Dem Wunsch der Kunden nach individueller Beratung insbesondere zu Spezialthemen wie Geldanlagen oder Finanzierungen könne die Bank besser nachkommen, indem sie sich auf lokale Schwerpunktstandorte wie beispielsweise in den Filialen in Waren oder Röbel konzentriere. Viele der Kunden aus Möllenhagen würden dazu schon jetzt die Filiale in Waren Ost in der Friedrich-Wilhelm-Raiffeisen-Straße neben dem Aldi aufsuchen und die Rogeezer Kunden nach Röbel in die Straße „Am Mühlentor“ oder nach Malchow in die Kirchenstraße fahren. „Wir haben uns diese Entscheidung nicht leicht gemacht. Doch als Genossenschaftsbank sind wir unseren Mitgliedern verpflichtet und müssen daher sicherstellen, dass wir solide wirtschaften. Unsere Angebote können nur dann aufrechterhalten werden, wenn diese auch in Anspruch genommen werden“, dies sei in Möllenhagen und Rogeez zuletzt nicht mehr der Fall gewesen, ergänzte Chris Wallbaum.

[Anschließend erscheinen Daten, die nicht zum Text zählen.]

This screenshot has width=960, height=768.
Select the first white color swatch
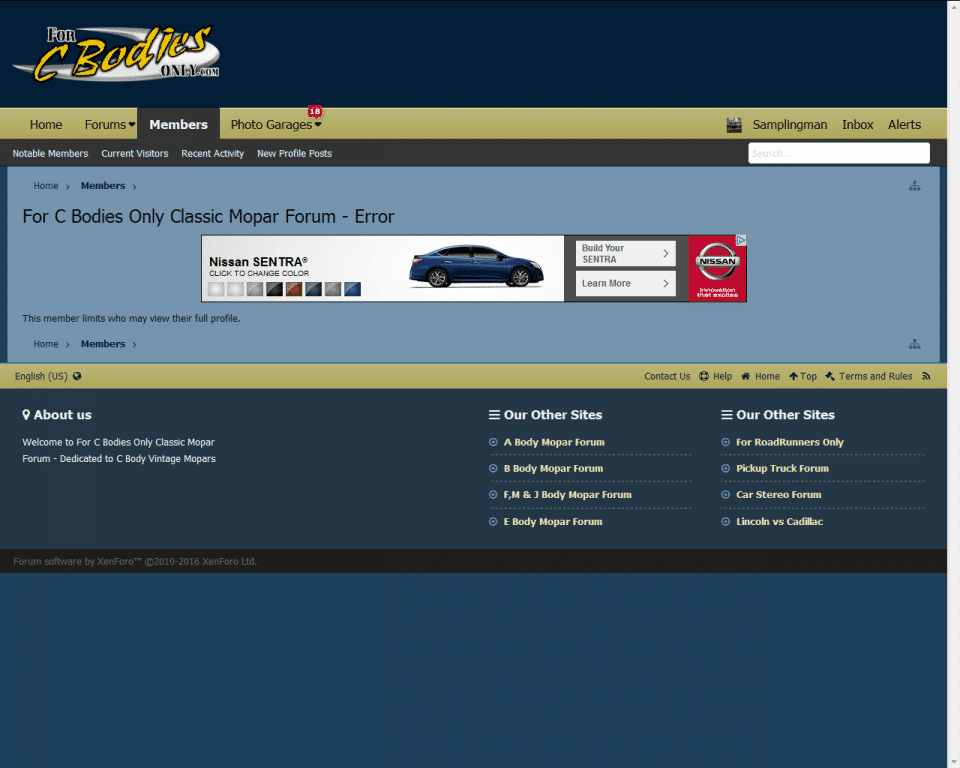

Kunden werden per Brief informiert

Mit den Bürgermeistern der betroffenen Orte habe der Bankenvorstand bereits über die Änderungen und deren Gründe gesprochen. Die Kunden sollen in dieser Woche durch Kundenbriefe und persönliche Gespräche informiert werden, in denen ihnen mitgeteilt wird, dass sie künftig durch die Nachbarfilialen in Waren und Röbel betreut und dort ab Juli auch ihre vertrauten Ansprechpartner vor Ort sein werden.

Mit den benachbarten Geschäftsstellen sowie telefonisch, per OnlineBanking und VR-BankingApp bliebe die Bank erreichbar und flächendeckend in der Region präsent, hieß es. „Der digitale Wandel geht auch an uns nicht vorbei. Wir haben deshalb unsere telefonischen und online verfügbaren Services zuletzt deutlich ausgeweitet“, so der Vorstand der Bank. Mit dem Ausbau des telefonischen Kundenservice soll sichergestellt werden, auch für Kunden mit eingeschränkter Mobilität und begrenzten technischen Möglichkeiten weiterhin schnell und persönlich erreichbar zu sein.